XI Edición

Curso 2014 - 2015

Alejandro Quintana

Prisión de cristal

Eduardo Sanz Campoy, 16 años

                 Colegio Mulhacén (Granada)  

Su mano apretaba la botella; se había vuelto a quedar dormido en el bar. Apestaba a licor barato.

Le despertó el tronar de los gritos del tabernero, que le exigía el pago de la cuenta. De mala gana y sin apenas poder coordinar sus movimientos, sacó el dinero. Se levantó con dificultad, intentando mantener su ya escasa dignidad ante el resto de los clientes.

El aire de la calle le cortaba la cara y se le pegaba al cuerpo como una camisa estrecha, acrecentando aún más su dolor de cabeza. Hacía meses que había perdido su empleo y su familia subsistía con el sueldo de su mujer, que apenas daba para los dos, pero, no obstante, también tenía que alimentar a su hijo. Sólo Dios sabía qué sería de ellos. Desde luego, su afición por la botella no ayudaba a que las cosas mejoraran.

Al llegar a su casa, tras una decena de intentos de meter la llave, su mujer abrió la puerta. Ella le miró preocupada, pero no encontró respuestas, solo el golpe de su marido al desplomarse en el sofá.

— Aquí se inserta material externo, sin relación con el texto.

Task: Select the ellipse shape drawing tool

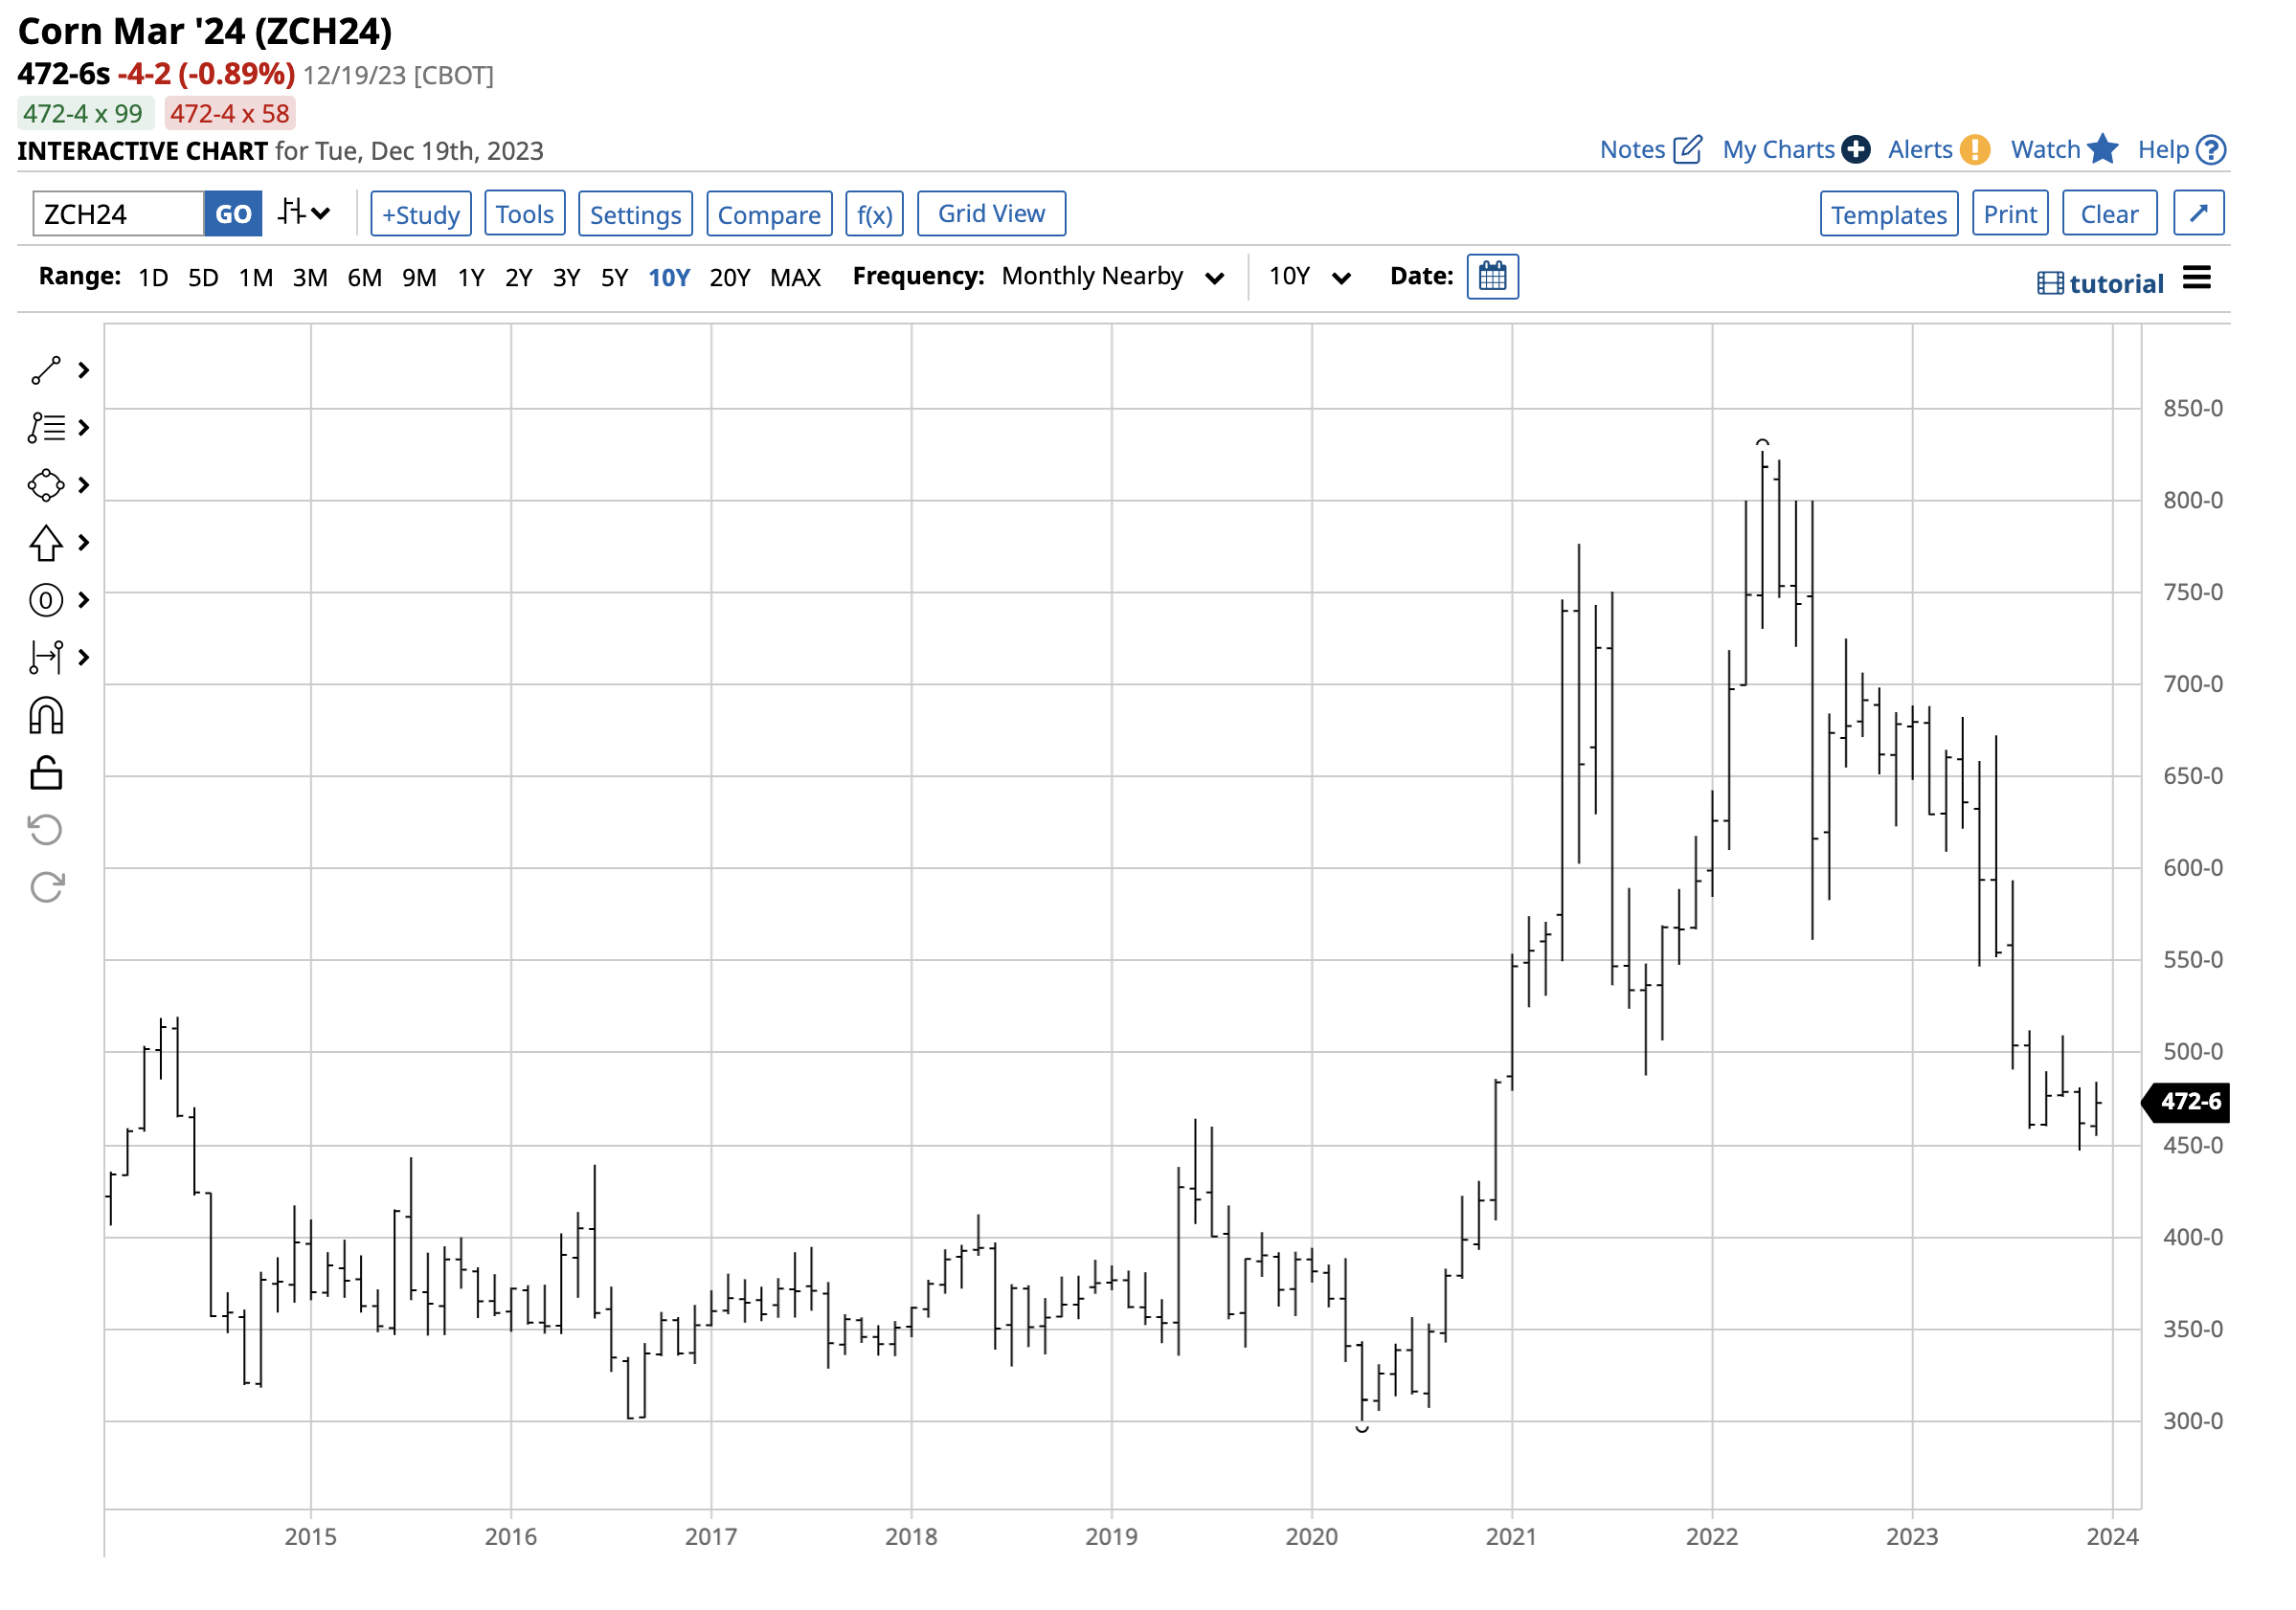Action: coord(45,485)
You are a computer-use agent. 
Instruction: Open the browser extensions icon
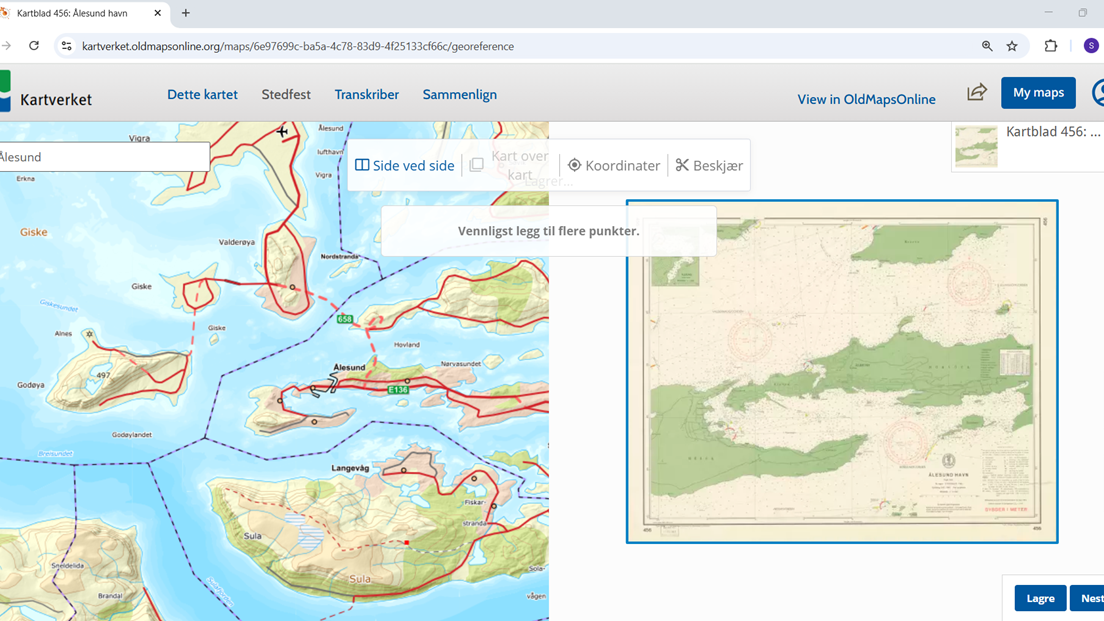tap(1050, 46)
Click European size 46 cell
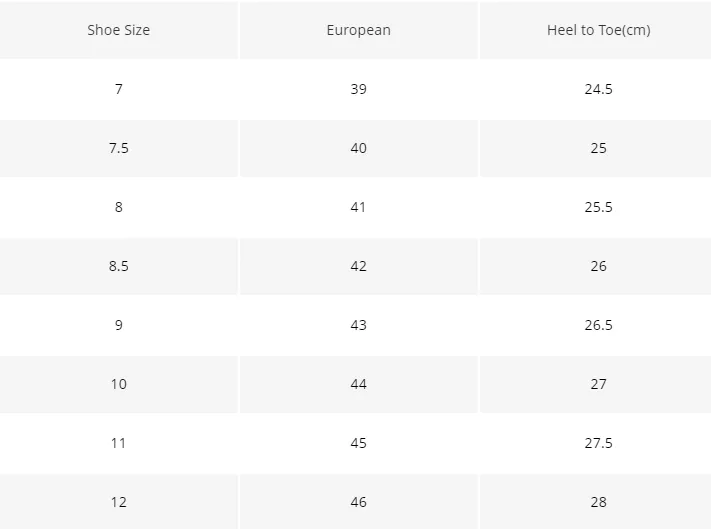Viewport: 711px width, 529px height. pyautogui.click(x=358, y=502)
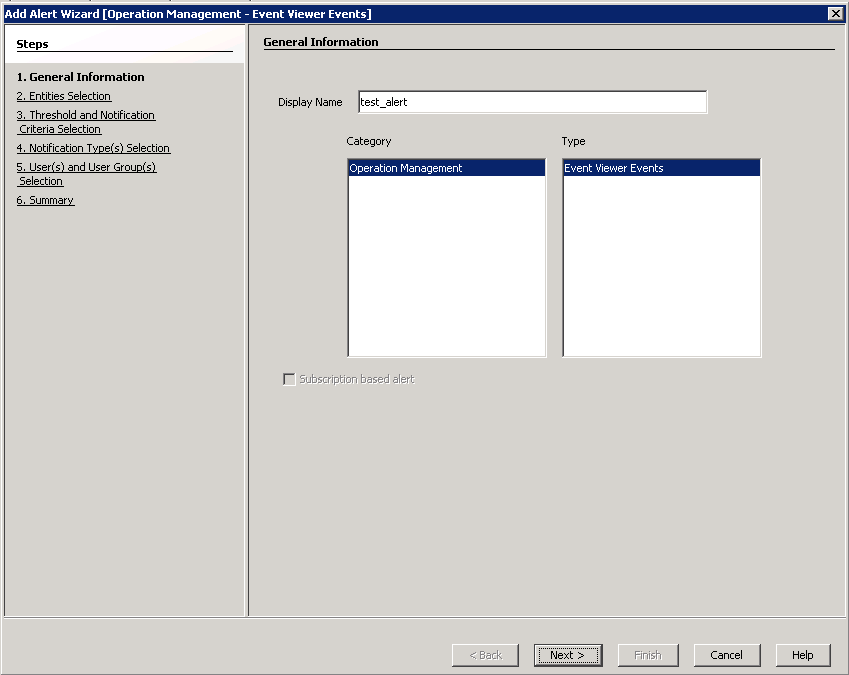Click the Finish button
The height and width of the screenshot is (675, 849).
[x=648, y=655]
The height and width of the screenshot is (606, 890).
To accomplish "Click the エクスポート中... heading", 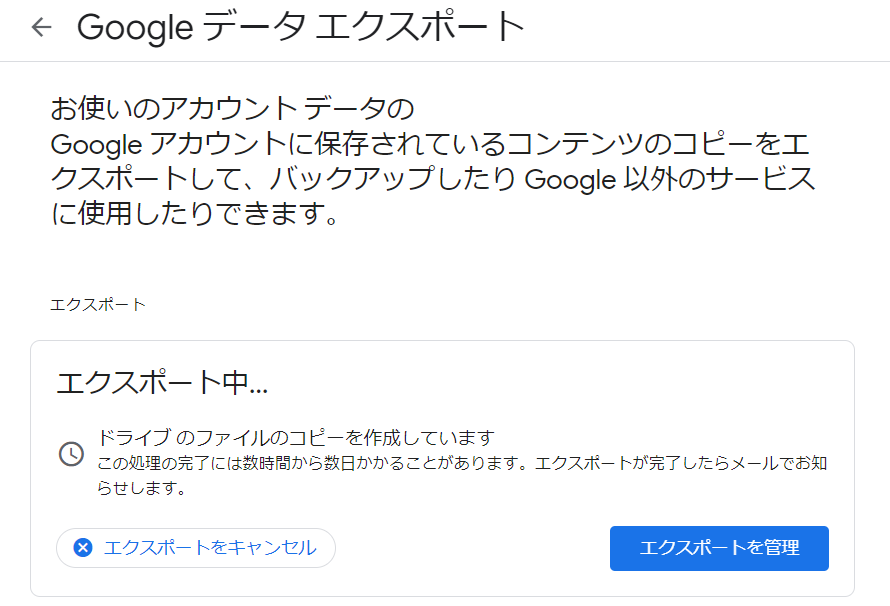I will [162, 383].
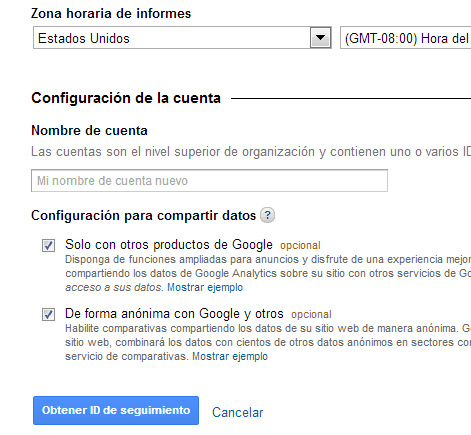Open the Estados Unidos country selector
471x435 pixels.
(x=182, y=38)
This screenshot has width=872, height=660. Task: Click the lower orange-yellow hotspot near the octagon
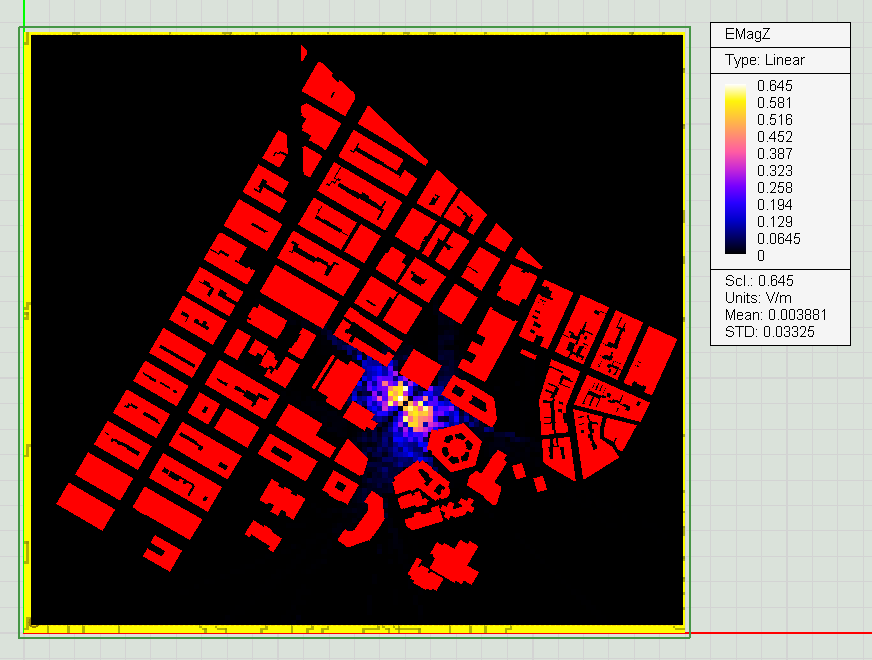coord(420,412)
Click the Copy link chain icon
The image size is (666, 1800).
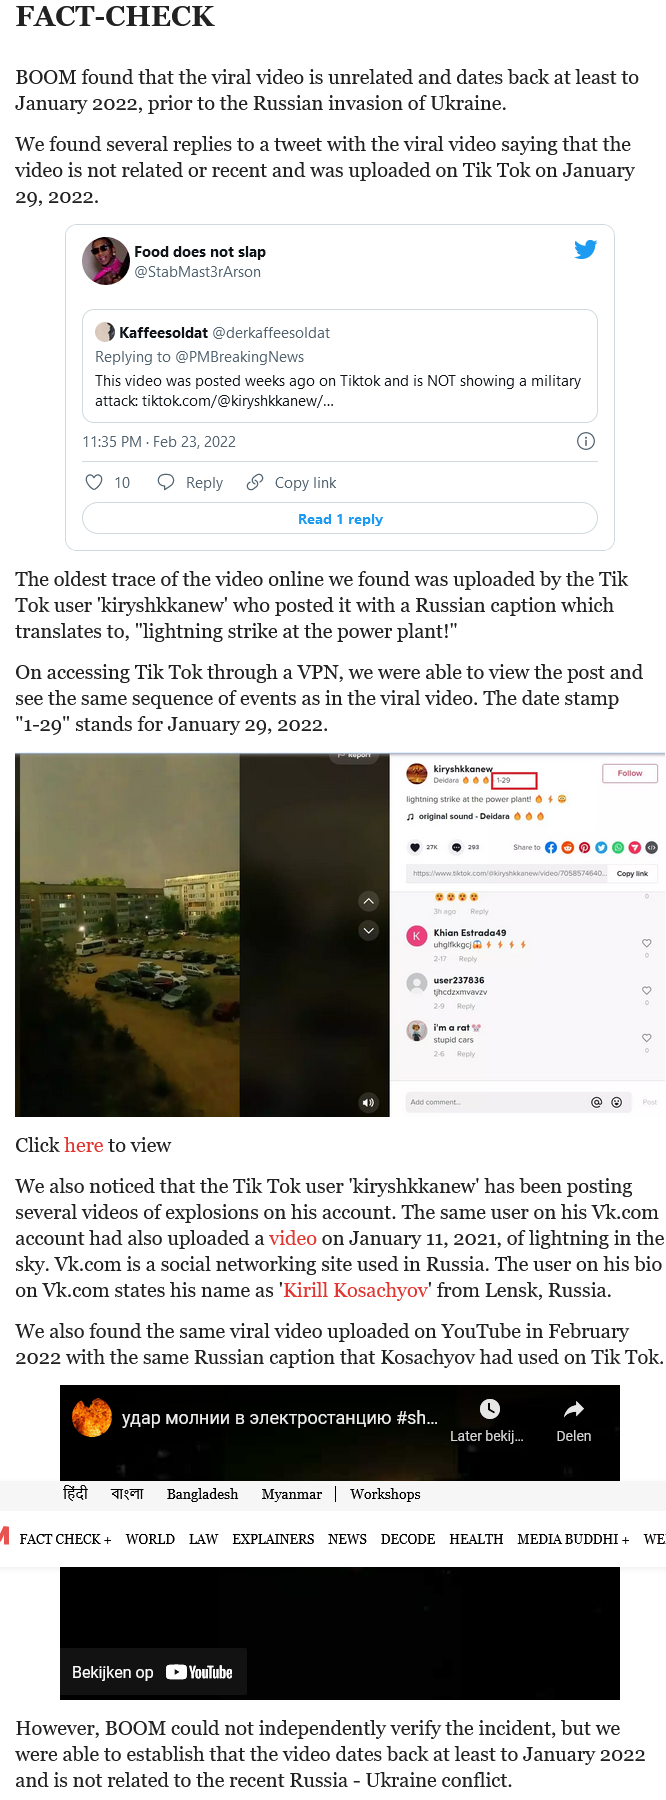(x=255, y=482)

Lo miró con tristeza: llevaba una barba de tres días y sus ojeras eran dos pozos en un mar de arrugas. La piel se le había tornado de un blanco amarillento y una peste a alcohol impregnaba todo su cuerpo. Con cariño le acarició la cara, e intentó levantarle del sofá. Él se negó, dándole un manotazo. Dándose por vencida, se fue a su cuarto, no sin antes dejar la luz encendida a modo de castigo.

Harto del resplandor, subió las escaleras como buenamente pudo. Mientras tanto pensaba en su hijo, que se había despertado con el estrépito y acababa de salir al rellano.

-Llegas tarde del trabajo –le dijo al tomarle por los dedos de la mano.

El frío recorrió el espinazo del padre, que apenas conteniendo las lágrimas besó la frente del pequeño.

Antes de acostarse se enjuagó la cara. Sin mirarse en el espejo, colgó la chaqueta. Camino de la cama, se detuvo y pensó en las palabras que le había dirigido el niño.

Había llegado el momento de romper su prisión de cristal.